Written problem
Copy out every one of the records below word for word, changing nothing.

Task data
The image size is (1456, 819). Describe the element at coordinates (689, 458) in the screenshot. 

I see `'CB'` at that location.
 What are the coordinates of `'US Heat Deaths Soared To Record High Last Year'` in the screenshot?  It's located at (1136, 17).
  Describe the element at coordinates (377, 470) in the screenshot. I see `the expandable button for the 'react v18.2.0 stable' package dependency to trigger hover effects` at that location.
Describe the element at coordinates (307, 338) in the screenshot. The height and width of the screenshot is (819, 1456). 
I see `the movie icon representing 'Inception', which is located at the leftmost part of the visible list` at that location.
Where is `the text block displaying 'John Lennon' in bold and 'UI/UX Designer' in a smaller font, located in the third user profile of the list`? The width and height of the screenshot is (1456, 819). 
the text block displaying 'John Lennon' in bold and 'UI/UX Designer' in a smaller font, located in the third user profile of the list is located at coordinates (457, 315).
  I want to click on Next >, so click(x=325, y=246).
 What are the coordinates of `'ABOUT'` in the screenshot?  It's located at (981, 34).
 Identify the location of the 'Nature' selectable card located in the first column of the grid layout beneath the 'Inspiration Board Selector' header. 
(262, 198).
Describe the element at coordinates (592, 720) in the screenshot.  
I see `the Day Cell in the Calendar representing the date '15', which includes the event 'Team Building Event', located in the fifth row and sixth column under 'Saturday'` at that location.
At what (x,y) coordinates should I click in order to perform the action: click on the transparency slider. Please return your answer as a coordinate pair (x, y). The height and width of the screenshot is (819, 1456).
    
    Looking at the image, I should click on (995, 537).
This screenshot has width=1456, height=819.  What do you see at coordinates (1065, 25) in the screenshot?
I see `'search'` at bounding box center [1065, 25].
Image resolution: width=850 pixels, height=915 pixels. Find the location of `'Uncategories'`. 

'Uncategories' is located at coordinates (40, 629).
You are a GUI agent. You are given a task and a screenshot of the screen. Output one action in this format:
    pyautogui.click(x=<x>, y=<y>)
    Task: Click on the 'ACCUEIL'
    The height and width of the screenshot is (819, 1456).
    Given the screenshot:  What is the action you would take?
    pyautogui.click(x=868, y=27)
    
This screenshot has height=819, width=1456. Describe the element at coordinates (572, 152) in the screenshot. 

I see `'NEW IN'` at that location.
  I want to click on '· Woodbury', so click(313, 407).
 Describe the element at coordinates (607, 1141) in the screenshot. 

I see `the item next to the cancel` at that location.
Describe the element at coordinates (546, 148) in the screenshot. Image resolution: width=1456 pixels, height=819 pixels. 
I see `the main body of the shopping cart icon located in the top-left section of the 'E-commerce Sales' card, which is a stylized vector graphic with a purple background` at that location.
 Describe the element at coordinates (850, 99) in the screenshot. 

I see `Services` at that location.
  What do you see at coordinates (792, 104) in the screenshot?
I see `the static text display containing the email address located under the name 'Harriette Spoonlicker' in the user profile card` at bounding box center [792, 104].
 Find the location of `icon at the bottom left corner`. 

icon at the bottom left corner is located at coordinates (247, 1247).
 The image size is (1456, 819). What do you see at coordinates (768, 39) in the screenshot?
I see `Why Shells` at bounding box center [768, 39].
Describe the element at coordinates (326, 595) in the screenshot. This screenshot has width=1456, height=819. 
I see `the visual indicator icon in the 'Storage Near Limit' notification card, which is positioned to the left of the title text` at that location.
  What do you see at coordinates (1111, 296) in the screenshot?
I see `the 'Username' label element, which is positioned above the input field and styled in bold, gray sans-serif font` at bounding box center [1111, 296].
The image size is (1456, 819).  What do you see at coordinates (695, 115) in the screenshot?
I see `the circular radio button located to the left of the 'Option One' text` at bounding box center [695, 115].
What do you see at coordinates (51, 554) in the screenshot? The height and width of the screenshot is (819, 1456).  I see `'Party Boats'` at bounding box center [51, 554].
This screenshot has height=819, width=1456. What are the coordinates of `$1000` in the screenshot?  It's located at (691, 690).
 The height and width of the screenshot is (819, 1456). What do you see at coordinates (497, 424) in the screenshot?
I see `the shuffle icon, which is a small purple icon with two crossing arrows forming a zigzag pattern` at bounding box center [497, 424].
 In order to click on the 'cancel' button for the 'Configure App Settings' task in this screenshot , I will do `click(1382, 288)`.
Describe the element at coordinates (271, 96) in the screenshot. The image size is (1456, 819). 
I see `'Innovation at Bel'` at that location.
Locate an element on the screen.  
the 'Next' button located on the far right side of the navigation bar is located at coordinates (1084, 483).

Worked solution
The image size is (1456, 819). Describe the element at coordinates (689, 458) in the screenshot. 

I see `'CB'` at that location.
 What are the coordinates of `'US Heat Deaths Soared To Record High Last Year'` in the screenshot?  It's located at (1136, 17).
  Describe the element at coordinates (377, 470) in the screenshot. I see `the expandable button for the 'react v18.2.0 stable' package dependency to trigger hover effects` at that location.
Describe the element at coordinates (307, 338) in the screenshot. The height and width of the screenshot is (819, 1456). 
I see `the movie icon representing 'Inception', which is located at the leftmost part of the visible list` at that location.
Where is `the text block displaying 'John Lennon' in bold and 'UI/UX Designer' in a smaller font, located in the third user profile of the list`? The width and height of the screenshot is (1456, 819). 
the text block displaying 'John Lennon' in bold and 'UI/UX Designer' in a smaller font, located in the third user profile of the list is located at coordinates (457, 315).
  I want to click on Next >, so click(x=325, y=246).
 What are the coordinates of `'ABOUT'` in the screenshot?  It's located at (981, 34).
 Identify the location of the 'Nature' selectable card located in the first column of the grid layout beneath the 'Inspiration Board Selector' header. 
(262, 198).
Describe the element at coordinates (592, 720) in the screenshot.  
I see `the Day Cell in the Calendar representing the date '15', which includes the event 'Team Building Event', located in the fifth row and sixth column under 'Saturday'` at that location.
At what (x,y) coordinates should I click in order to perform the action: click on the transparency slider. Please return your answer as a coordinate pair (x, y). The height and width of the screenshot is (819, 1456).
    
    Looking at the image, I should click on (995, 537).
This screenshot has width=1456, height=819.  What do you see at coordinates (1065, 25) in the screenshot?
I see `'search'` at bounding box center [1065, 25].
Image resolution: width=850 pixels, height=915 pixels. Find the location of `'Uncategories'`. 

'Uncategories' is located at coordinates (40, 629).
You are a GUI agent. You are given a task and a screenshot of the screen. Output one action in this format:
    pyautogui.click(x=<x>, y=<y>)
    Task: Click on the 'ACCUEIL'
    The height and width of the screenshot is (819, 1456).
    Given the screenshot:  What is the action you would take?
    pyautogui.click(x=868, y=27)
    
This screenshot has height=819, width=1456. Describe the element at coordinates (572, 152) in the screenshot. 

I see `'NEW IN'` at that location.
  I want to click on '· Woodbury', so click(313, 407).
 Describe the element at coordinates (607, 1141) in the screenshot. 

I see `the item next to the cancel` at that location.
Describe the element at coordinates (546, 148) in the screenshot. Image resolution: width=1456 pixels, height=819 pixels. 
I see `the main body of the shopping cart icon located in the top-left section of the 'E-commerce Sales' card, which is a stylized vector graphic with a purple background` at that location.
 Describe the element at coordinates (850, 99) in the screenshot. 

I see `Services` at that location.
  What do you see at coordinates (792, 104) in the screenshot?
I see `the static text display containing the email address located under the name 'Harriette Spoonlicker' in the user profile card` at bounding box center [792, 104].
 Find the location of `icon at the bottom left corner`. 

icon at the bottom left corner is located at coordinates (247, 1247).
 The image size is (1456, 819). What do you see at coordinates (768, 39) in the screenshot?
I see `Why Shells` at bounding box center [768, 39].
Describe the element at coordinates (326, 595) in the screenshot. This screenshot has width=1456, height=819. 
I see `the visual indicator icon in the 'Storage Near Limit' notification card, which is positioned to the left of the title text` at that location.
  What do you see at coordinates (1111, 296) in the screenshot?
I see `the 'Username' label element, which is positioned above the input field and styled in bold, gray sans-serif font` at bounding box center [1111, 296].
The image size is (1456, 819).  What do you see at coordinates (695, 115) in the screenshot?
I see `the circular radio button located to the left of the 'Option One' text` at bounding box center [695, 115].
What do you see at coordinates (51, 554) in the screenshot? The height and width of the screenshot is (819, 1456).  I see `'Party Boats'` at bounding box center [51, 554].
This screenshot has height=819, width=1456. What are the coordinates of `$1000` in the screenshot?  It's located at (691, 690).
 The height and width of the screenshot is (819, 1456). What do you see at coordinates (497, 424) in the screenshot?
I see `the shuffle icon, which is a small purple icon with two crossing arrows forming a zigzag pattern` at bounding box center [497, 424].
 In order to click on the 'cancel' button for the 'Configure App Settings' task in this screenshot , I will do `click(1382, 288)`.
Describe the element at coordinates (271, 96) in the screenshot. The image size is (1456, 819). 
I see `'Innovation at Bel'` at that location.
Locate an element on the screen.  
the 'Next' button located on the far right side of the navigation bar is located at coordinates (1084, 483).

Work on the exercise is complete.